One reader sending me the clip added the footnote, “Please, Ann, tell us it’s just a story.” Several others sent me copies of their own letters to Ann Landers, tipping her off that it smelled like a legend to them. But as far as I know, there has been no disclaimer for this one in any subsequent Ann Landers column.
I suppose I cannot blame Ann; she really wasn’t the first to spread the story. A reader wrote to me some weeks before the Ann Landers column (letter dated August 27, 1986) that she had heard it told in Santa Monica, California. At this time, it was attributed to the traditional “friend of a friend” and had the variation of the man himself making the discovery. He goes to a party, where he gets drunk. His host and hostess try to make him stay over, but he insists on driving home. In the morning, he returns to his car and sees “draped across the hood … a dead body.”
The day after most of the above discussion appeared in my column (in late March 1987), Professor Malcolm K. Shuman of the Museum of Geoscience at Lousiana State University in Baton Rouge wrote. He remembers reading a story very similar to the legend while browsing through the comic-book collection of a younger cousin some thirty years ago (“ca. 1953, give or take a couple of years”).
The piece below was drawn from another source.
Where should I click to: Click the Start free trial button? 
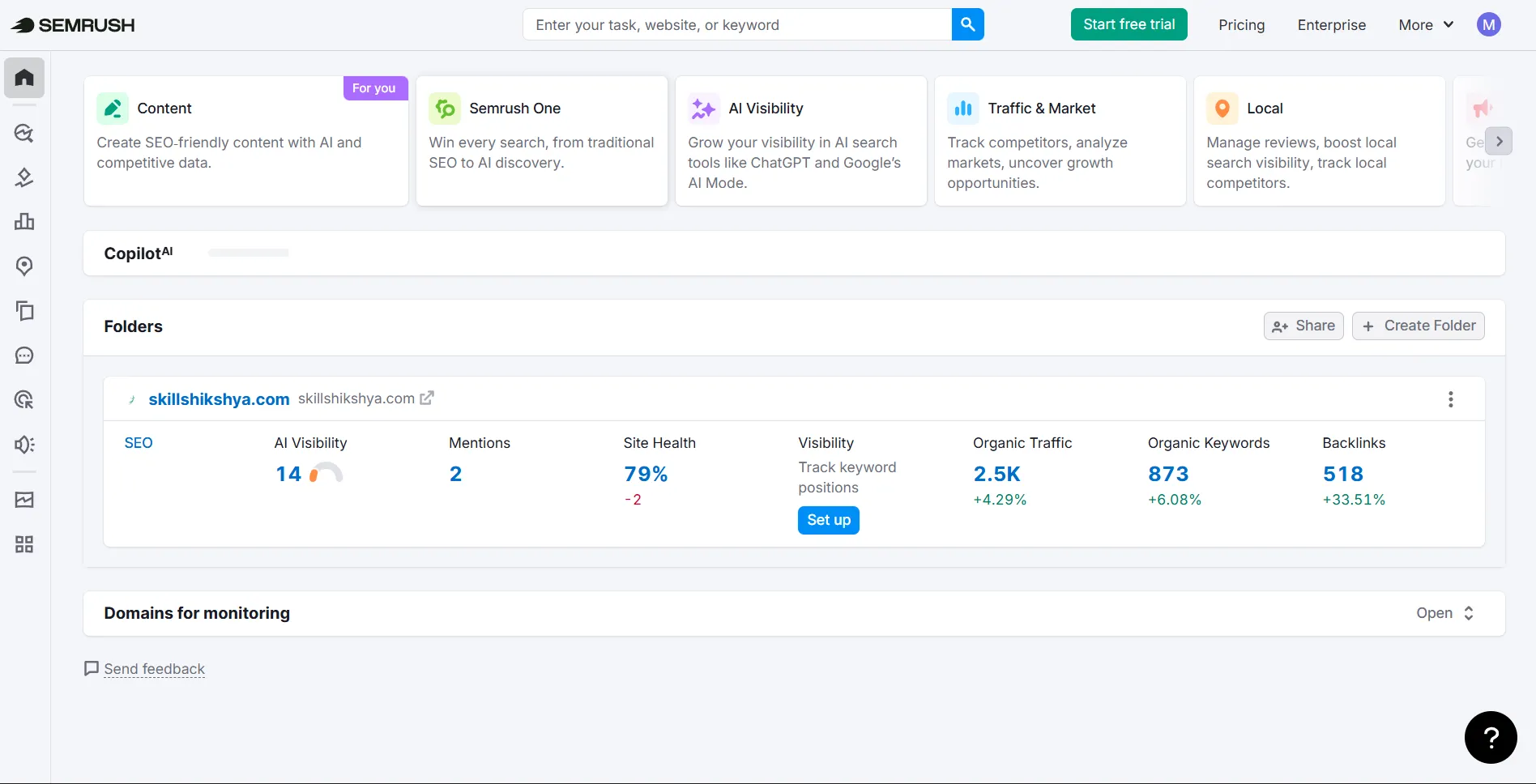[x=1129, y=24]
As Professor Shuman recalls the horror-comic episode, a man driving on a highway (fast, but not under the influence) is well aware that he has struck a pedestrian but decides to ignore the accident and drive on. But in the next town, an angry crowd stops him when they see the dead pedestrian caught between bumper and grill. So the hit-and-run element of the story seems to have existed much earlier than the 1980s, although the ultimate source of all details in “The Body on the Car” is still obscure
.
Considering all these references to “The Body on the Car”—yes, folks, I do believe that Ann Landers fell for a legend, although her motives were only the best. After all, the reason so many grisly urban legends like this one continue to circulate is that they teach us worthwhile lessons in highly dramatic ways. The warning contained in “The Body on the Car” story should certainly be heeded, but that does not mean that the incident is true.
Moral(s):
Don’t drink and drive. But don’t believe all the scare stories you hear, either.